Cite this as
Miranda IF, Souza C, Schneider AT, Chagas LC, Loss JF (2020) Comparison of low back mobility and stability exercises from Pilates in non-specific low back pain: A randomized controlled trial. Int J Spine Res 2(1): 023-028. DOI: 10.17352/ijsr.000010Objectives: Compare the effects of the low back mobility and stability exercises from Pilates Method on low back pain, disability and movement functionality in individuals with non-specific chronic low back pain.
Methods: 28 participants were randomized into two exercise protocol from Pilates methods, one focusing on low back stability and other on low back mobility. Low back pain (visual analogic scale), low back disability (Oswestry) and movement functionality (7 functional movement tasks) were evaluated before and after 10 sessions of Pilates exercise by the same trained assessor. A mixed designed ANOVA with two factors was used.
Results: The results of the study showed that there was a significant improvement to the pain, disability and movement functionality after the intervention regardless the group and it wasn’t found significant interaction.
Conclusions: Regardless the exercise protocols both improved all outcomes for individuals with non-specific chronic low back pain. Also, there is no difference between focus on mobility or stability in the application of Pilates exercises for those outcomes therefore, the indication of one exercise protocol or another may fall within the preference of the instructor or practitioner/patient.
Pilates method has gained importance in recent years, since it can be used as an important tool for the rehabilitation of various musculoskeletal disorders [1], including non-specific chronic low back pain [2]. This method has a great emphasis on the strengthening core muscles and motor control [3], moreover it was found to be strong for improving spine mobility and muscular endurance [1].
Despite the fact that a recent review suggested that there is no evidence to suggest one form of exercise is better than another for the treatment of chronic low back pain [4], there is still a discussion about whether stability or mobility of the lumbar spine generates better results, both in performance and rehabilitation [5]. Popular core stability exercise programs commonly focus on bracing or activating the core muscles that are believed to support and stabilize the spine [6]. However, biomechanically, only low levels of muscle contraction are needed to stabilize the spine during daily activities, further, individuals with chronic low back pain usually have increased levels of abdominal and lumbar muscle activity and the approach to increase the muscular demand during daily activities might be create a fear of movement, catastrophizing, muscle fatigue, more disability and pain [7]. Exercises focusing on spine mobility for individuals with low back pain have been historically prescribed after the American Medical Association and the American Academy of Orthopedic Surgeons suggested that measure spine mobility is a good approach to measure low back disability [8]. However, there are a few suggestions that the mobility of the lumbar spine seems to be poorly associated with movement functionality and low back disability [5], presenting poor or nonexistent relationship [9].
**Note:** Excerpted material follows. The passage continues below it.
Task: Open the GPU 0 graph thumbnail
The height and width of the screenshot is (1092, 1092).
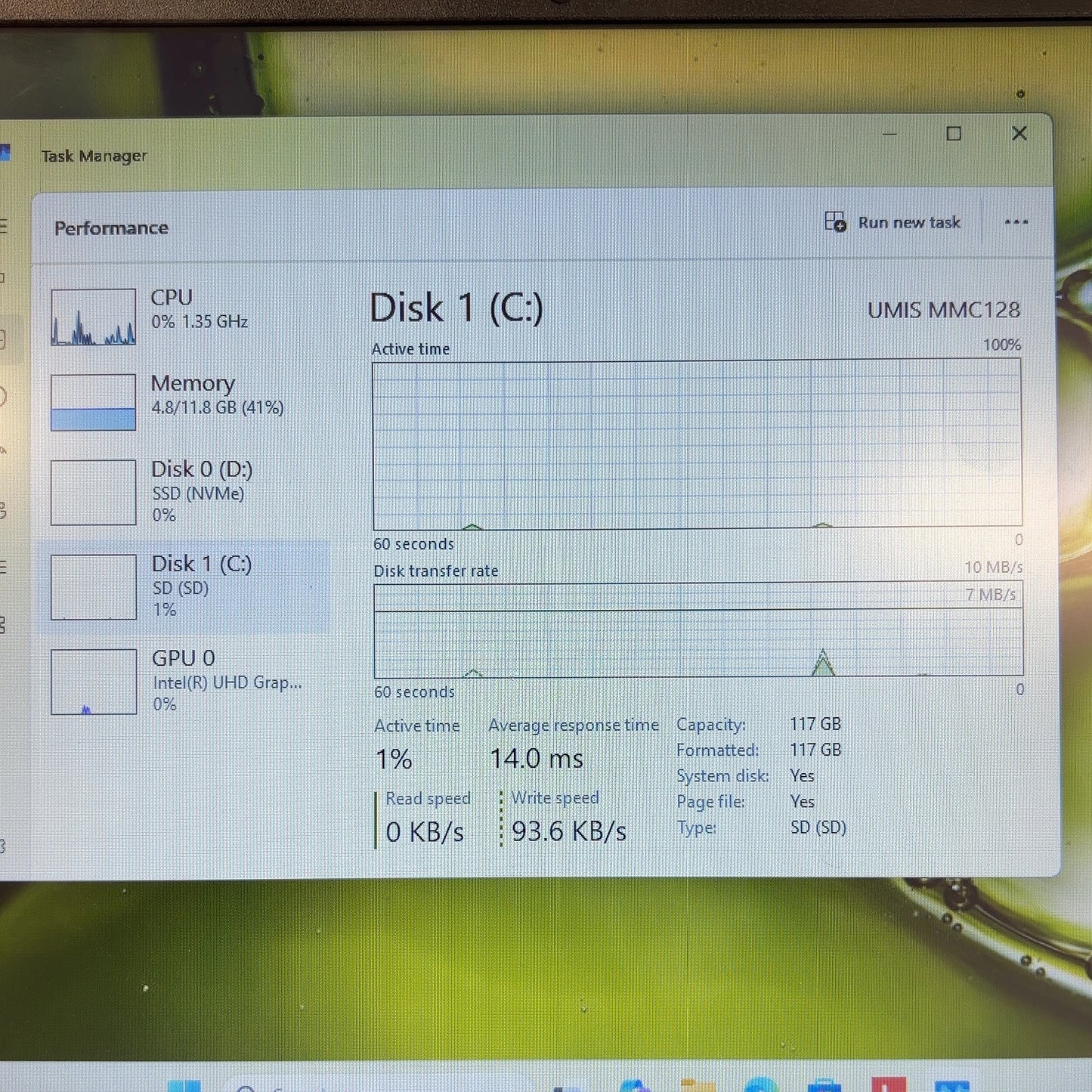Action: [x=94, y=682]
Most of Pilates practitioners still have a focus on biomechanical impairments to treat chronic low back pain, and they question whether better outcomes can be reach for chronic low back pain individuals if they focus on spine mobility or stability [1,6,10]. Therefore, the aim of this study is to compare two exercises protocols from Pilates method, one focusing one spine mobility and other on spine stability, on low back pain, disability and movement functionality in individuals with non-specific chronic low back pain. Our hypothesis is that both exercises programs will equally improve pain and disability, since recent evidence suggested that one form of exercise is no better than another for treating chronic low back pain.
This study was designed as a randomized, triple-blind, clinical trial divided into two groups, Pilates Mobility and Pilates Stability with an allocation ratio of 1:1. And it was written in accordance with the Consort 2010 instructions [11,12] and TIDieR checklist [13].
This study protocol was approved by the Ethics Committee in Research of the Federal University of Rio Grande do Sul (protocol number 66604917.1.0000.5347 in 08/05/2017), also registered in an international clinical trial registry, clinicaltrials.gov(protocol number NCT03188003) and it was previously published [14]. All participants signed the informed consent term, prepared in compliance with the Declaration of Helsinki of the World Health Organization. The intervention was conducted in two Pilates studios, both of them with previous written authorization.
Request for participants was published in social media network and also placed on Pilates Studios. All respondents were informed of all the study procedures, and those that were interested, was provided with a brief introduction about the selection process. Detailed information about participants was given in the eligibility criteria.
Inclusion criteria were individuals of both genders with age between 21 and 40 years old; presenting with low back pain for at least 3 months; low back pain disability equal or greater than 10% measured with the Oswestry Disability Index [15,16]; be able to perform the Pilates exercise interventions.
Exclusion criteria were any contraindications for Pilates exercise; low back pain irradiated to lower limb; any neurological disorder to lower limb(motor, reflex or sensory disorder); medical diagnosis of spondylolisthesis; spinal stenosis; inflammatory or metabolic disease; cancer; childbirth in the previous 6 months; be in treatment for low back pain in the same period of the interventions; miss two followed sessions or three alternately without retrieving them in the same week or not participate in the assessments.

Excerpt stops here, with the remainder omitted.